REQUIREMENT: Exactly the lines from the line that has "Task: Select the" through the final line below are to be retyped, and the pictures are not.

DATASET:
____________________

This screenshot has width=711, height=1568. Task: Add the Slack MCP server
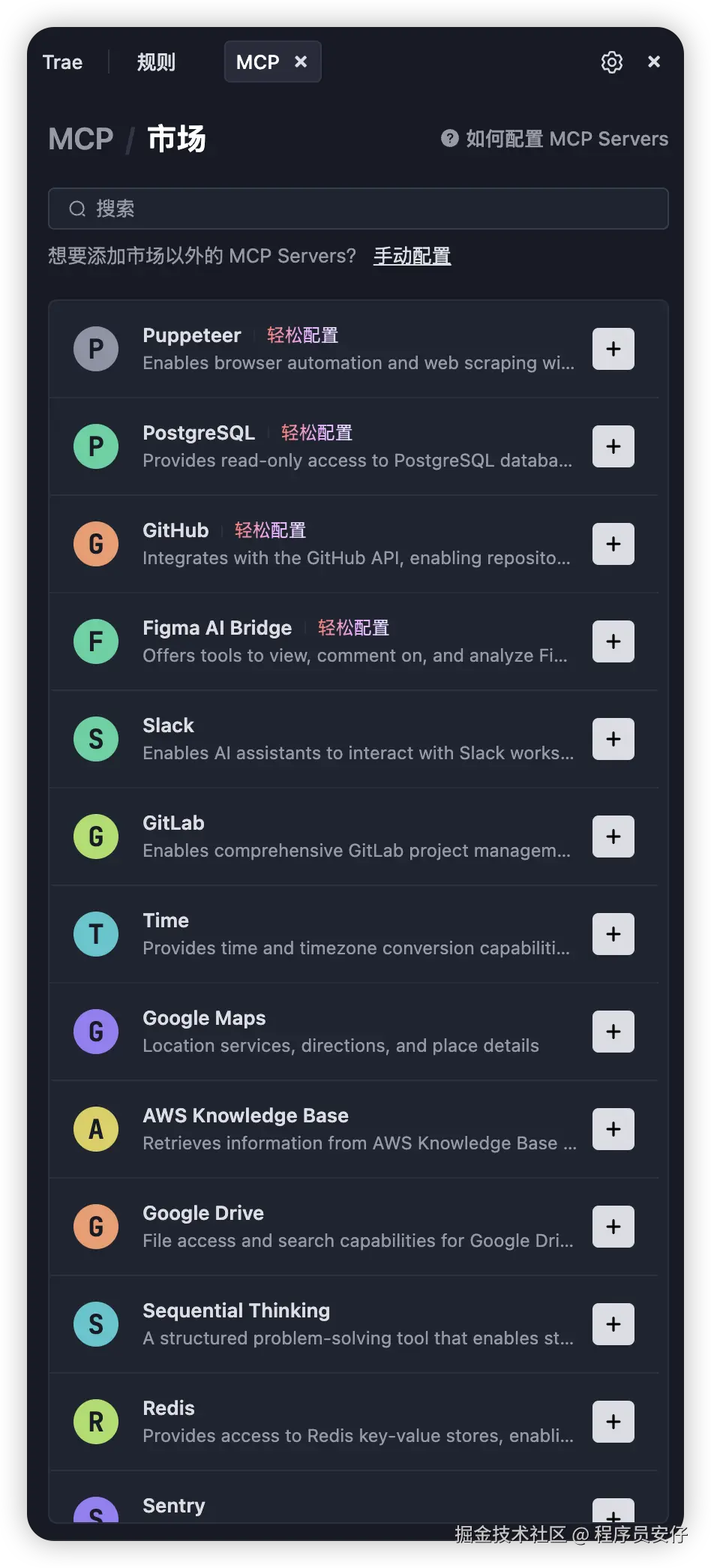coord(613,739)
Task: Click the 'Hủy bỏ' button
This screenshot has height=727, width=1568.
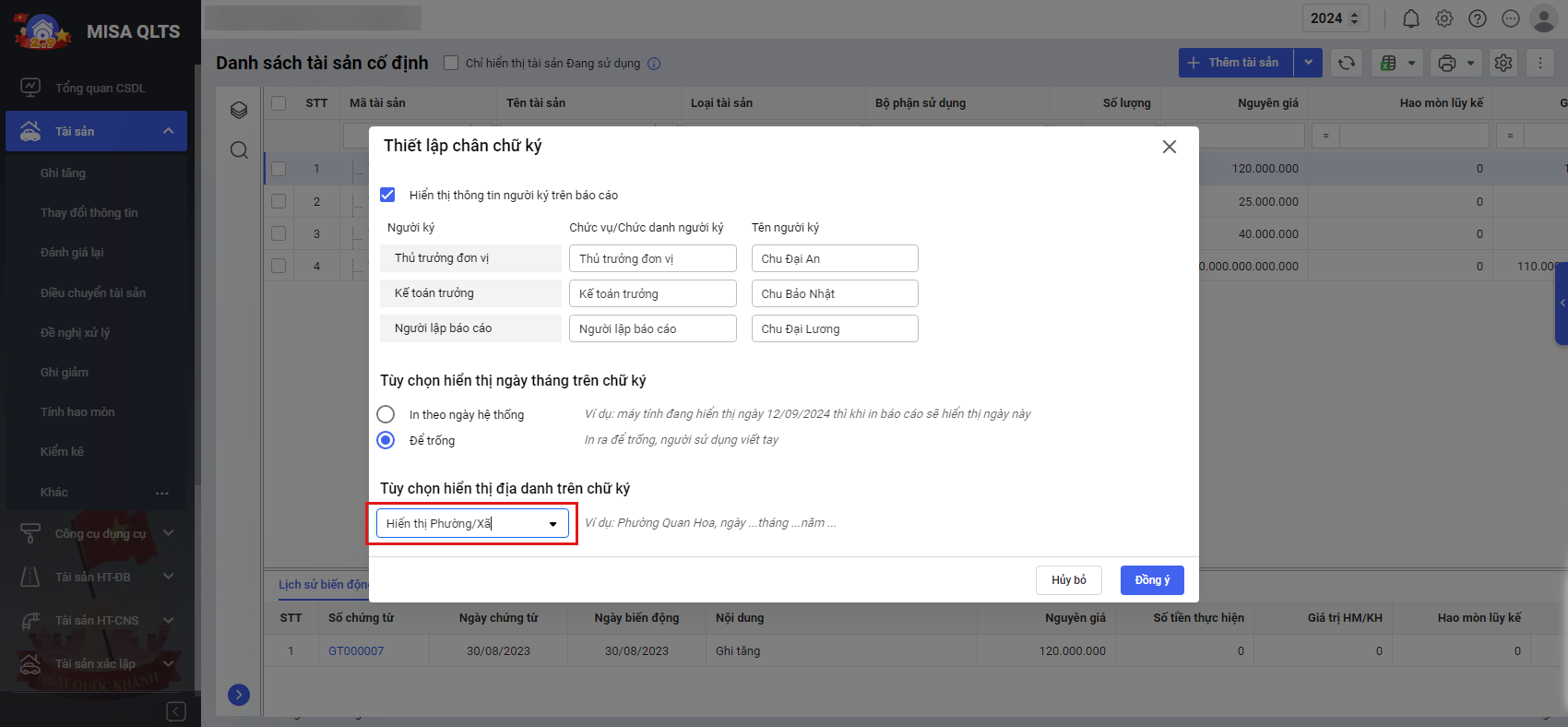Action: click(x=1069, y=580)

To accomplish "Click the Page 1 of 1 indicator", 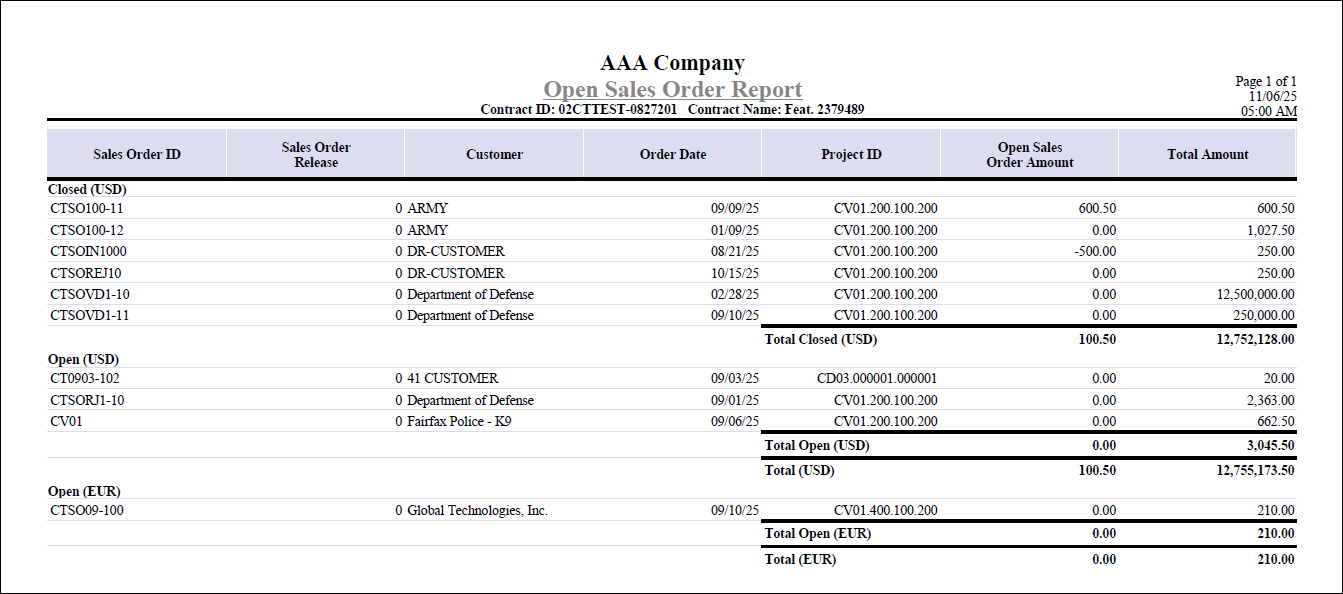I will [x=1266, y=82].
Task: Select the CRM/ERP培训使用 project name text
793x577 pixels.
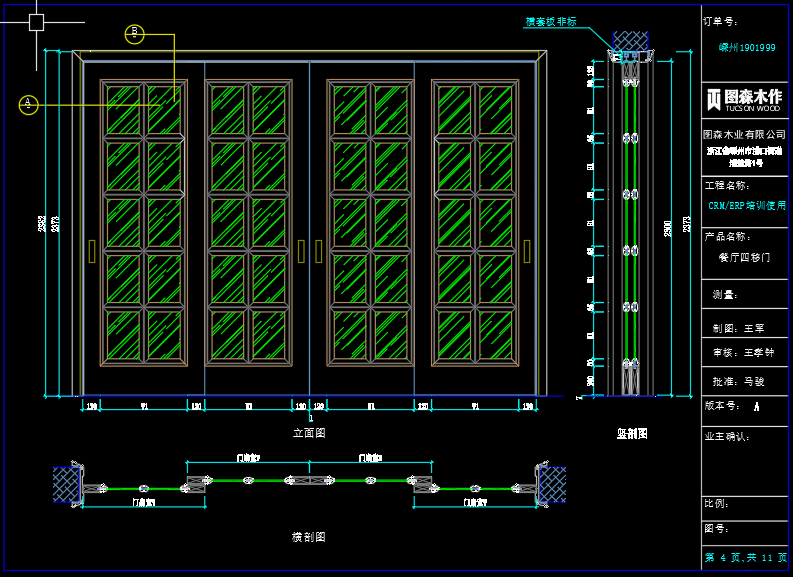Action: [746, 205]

____________________

COMPLETED TASK:
Task: Select the CRM/ERP培训使用 project name text
793x577 pixels.
Action: [746, 205]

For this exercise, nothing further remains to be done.